### Zadanie 1
Wyodrębnij z wykazu zamieszczonego niżej wiersze od tego, który zawiera „Given: Click help icon for Кол-во прутьев”, aż do końca wykazu, włącznie z oboma krańcami, i powtórz je bez żadnych zmian.

### Dołączony tekst
————

# Prim / prym



## BezierCurve

Jak czytacie oznaczenie litery (symbolu) apostrofem?

A' to "A prim" czy "A prym"?


----------



## dreamlike

Z lekcji matematyki pamiętam tylko "A prim", i tak też sam odczytywałem ten zapis.


----------



## Thomas1

Ja również. Tak jak 'bis':
A' -- A prim
A'' -- A bis

"Prym" to dla mnie inne słowo.


----------



## Ben Jamin

W wyrazach zaadaptowanych niedawno, zwłaszcza naukowych 'i' nie zmiękcza poprzedzającej spółgłoski, ani nie zamienia się na 'y'. Tak więc sinus, prim, sigma, a nie synus, prym, sygma.


----------



## kknd

pragnę zauważyć, że „prim” i „prym” to dwa zupełnie różne wyrazy! („pochodna f prim” oraz „wieść prym”).


----------



## Ben Jamin

kknd said:


> pragnę zauważyć, że „prim” i „prym” to dwa zupełnie różne wyrazy! („pochodna f prim” oraz „wieść prym”).



Ciekaw jestem il osób z młodszego pokolenia rozumie jeszcze to słowo.


----------



## dreamlike

Wyrażenie 'wieść prym' jest dość popularne w mediach, więc nawet jeśli ktoś nie używa go sam na co dzień, nie miałby większych problemów z jego zrozumieniem. A może to tylko myślenie życzeniowe...


----------



## BezierCurve

Dzięki za odpowiedzi. Pytałem o wymowę, bo na którymś z portali natknąłem się niedawno na wyjaśnienie, jak czytamy takie oznaczenie apostrofem (według autora artykułu czytamy "prym"). Artykuł był popularnonaukowy (ale chyba bardziej popularny niż naukowy).


----------



## Ben Jamin

dreamlike said:


> Wyrażenie 'wieść prym' jest dość popularne w mediach, więc nawet jeśli ktoś nie używa go sam na co dzień, nie miałby większych problemów z jego zrozumieniem. A może to tylko myślenie życzeniowe...



Hmm, „myślenie życzeniowe”  to dla mnie angielska kalka. W moim pokoleniu mówi się „pobożne życzenie”.


----------



## dreamlike

Ben Jamin said:


> Hmm, „myślenie życzeniowe”  to dla mnie angielska kalka. W moim pokoleniu mówi się „pobożne życzenie”.


Znam i używam, ale 'myślenie życzeniowe' juz na stałe zagościło w polszczyźnie, będąc kalką czy nie.

————

### Zadanie 2
Skopiuj z powyższego tekstu o wymowie „prim” fragment między „Ja również. Tak” a „synus, prym, sygma.”, włącznie z tymi słowami.

### Podany wykaz

————

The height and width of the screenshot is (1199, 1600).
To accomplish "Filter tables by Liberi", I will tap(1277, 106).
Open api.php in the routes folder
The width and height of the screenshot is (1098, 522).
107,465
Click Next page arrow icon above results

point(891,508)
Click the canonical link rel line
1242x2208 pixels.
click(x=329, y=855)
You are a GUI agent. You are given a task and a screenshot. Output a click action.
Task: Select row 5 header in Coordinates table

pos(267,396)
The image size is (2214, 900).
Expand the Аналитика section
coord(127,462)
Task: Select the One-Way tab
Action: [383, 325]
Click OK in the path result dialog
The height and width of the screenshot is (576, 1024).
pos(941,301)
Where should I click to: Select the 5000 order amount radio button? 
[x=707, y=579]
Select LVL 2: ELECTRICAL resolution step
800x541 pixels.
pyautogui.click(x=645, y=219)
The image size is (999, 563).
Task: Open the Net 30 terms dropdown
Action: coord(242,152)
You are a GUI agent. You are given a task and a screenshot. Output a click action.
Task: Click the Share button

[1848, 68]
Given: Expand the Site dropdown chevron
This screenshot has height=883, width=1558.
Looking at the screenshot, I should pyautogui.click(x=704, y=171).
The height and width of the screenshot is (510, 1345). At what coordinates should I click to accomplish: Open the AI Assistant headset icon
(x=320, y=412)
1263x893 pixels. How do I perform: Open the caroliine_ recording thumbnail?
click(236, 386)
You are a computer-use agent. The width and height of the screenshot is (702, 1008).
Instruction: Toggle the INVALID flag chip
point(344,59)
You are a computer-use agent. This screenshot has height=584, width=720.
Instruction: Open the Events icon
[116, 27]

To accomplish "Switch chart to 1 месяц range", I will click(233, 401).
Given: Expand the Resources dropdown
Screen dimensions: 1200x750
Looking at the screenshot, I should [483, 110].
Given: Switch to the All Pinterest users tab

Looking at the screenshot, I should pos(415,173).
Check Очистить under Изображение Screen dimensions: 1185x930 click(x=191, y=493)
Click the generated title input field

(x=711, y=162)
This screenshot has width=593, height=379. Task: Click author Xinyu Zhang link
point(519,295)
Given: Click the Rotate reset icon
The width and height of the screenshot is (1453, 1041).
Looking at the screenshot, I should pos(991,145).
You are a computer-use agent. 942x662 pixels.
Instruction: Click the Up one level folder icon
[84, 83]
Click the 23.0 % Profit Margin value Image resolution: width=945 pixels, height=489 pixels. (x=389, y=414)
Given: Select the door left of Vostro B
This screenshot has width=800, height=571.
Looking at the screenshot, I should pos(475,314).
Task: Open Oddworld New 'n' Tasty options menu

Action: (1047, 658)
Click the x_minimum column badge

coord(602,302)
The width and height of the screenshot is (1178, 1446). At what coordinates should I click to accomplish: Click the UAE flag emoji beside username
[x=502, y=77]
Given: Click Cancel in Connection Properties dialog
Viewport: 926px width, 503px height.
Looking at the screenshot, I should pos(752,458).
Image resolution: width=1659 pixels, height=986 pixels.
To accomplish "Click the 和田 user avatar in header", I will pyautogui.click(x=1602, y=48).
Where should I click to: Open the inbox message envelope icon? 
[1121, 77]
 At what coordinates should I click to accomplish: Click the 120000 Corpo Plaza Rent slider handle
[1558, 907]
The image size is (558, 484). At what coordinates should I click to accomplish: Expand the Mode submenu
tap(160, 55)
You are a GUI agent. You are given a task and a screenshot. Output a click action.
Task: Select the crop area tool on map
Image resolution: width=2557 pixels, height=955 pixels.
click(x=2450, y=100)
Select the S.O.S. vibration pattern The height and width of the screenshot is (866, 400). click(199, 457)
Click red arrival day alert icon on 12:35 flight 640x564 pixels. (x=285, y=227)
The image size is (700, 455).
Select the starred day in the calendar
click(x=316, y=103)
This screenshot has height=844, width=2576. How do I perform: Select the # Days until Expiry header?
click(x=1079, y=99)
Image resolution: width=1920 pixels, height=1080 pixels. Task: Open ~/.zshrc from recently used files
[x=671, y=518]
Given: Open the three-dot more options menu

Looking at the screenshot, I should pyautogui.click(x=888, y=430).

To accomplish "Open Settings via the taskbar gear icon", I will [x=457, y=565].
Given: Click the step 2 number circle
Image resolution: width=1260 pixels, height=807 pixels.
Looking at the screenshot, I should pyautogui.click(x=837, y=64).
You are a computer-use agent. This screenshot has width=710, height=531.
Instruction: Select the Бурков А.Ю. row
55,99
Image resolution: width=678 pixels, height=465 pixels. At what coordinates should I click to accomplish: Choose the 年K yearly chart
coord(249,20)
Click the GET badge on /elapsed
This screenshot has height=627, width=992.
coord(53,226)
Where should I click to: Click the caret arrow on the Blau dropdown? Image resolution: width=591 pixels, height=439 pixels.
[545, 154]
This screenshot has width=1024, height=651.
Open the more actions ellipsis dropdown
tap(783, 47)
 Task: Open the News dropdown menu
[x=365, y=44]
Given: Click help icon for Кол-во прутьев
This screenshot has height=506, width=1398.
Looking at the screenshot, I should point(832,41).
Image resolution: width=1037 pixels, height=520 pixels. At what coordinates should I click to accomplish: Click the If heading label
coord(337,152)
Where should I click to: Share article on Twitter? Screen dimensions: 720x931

————

### Poprawna odpowiedź 1
Given: Click help icon for Кол-во прутьев
This screenshot has height=506, width=1398.
Looking at the screenshot, I should point(832,41).
Image resolution: width=1037 pixels, height=520 pixels. At what coordinates should I click to accomplish: Click the If heading label
coord(337,152)
Where should I click to: Share article on Twitter? Screen dimensions: 720x931

### Poprawna odpowiedź 2
Ja również. Tak jak 'bis':
A' -- A prim
A'' -- A bis

"Prym" to dla mnie inne słowo.


----------



## Ben Jamin

W wyrazach zaadaptowanych niedawno, zwłaszcza naukowych 'i' nie zmiękcza poprzedzającej spółgłoski, ani nie zamienia się na 'y'. Tak więc sinus, prim, sigma, a nie synus, prym, sygma.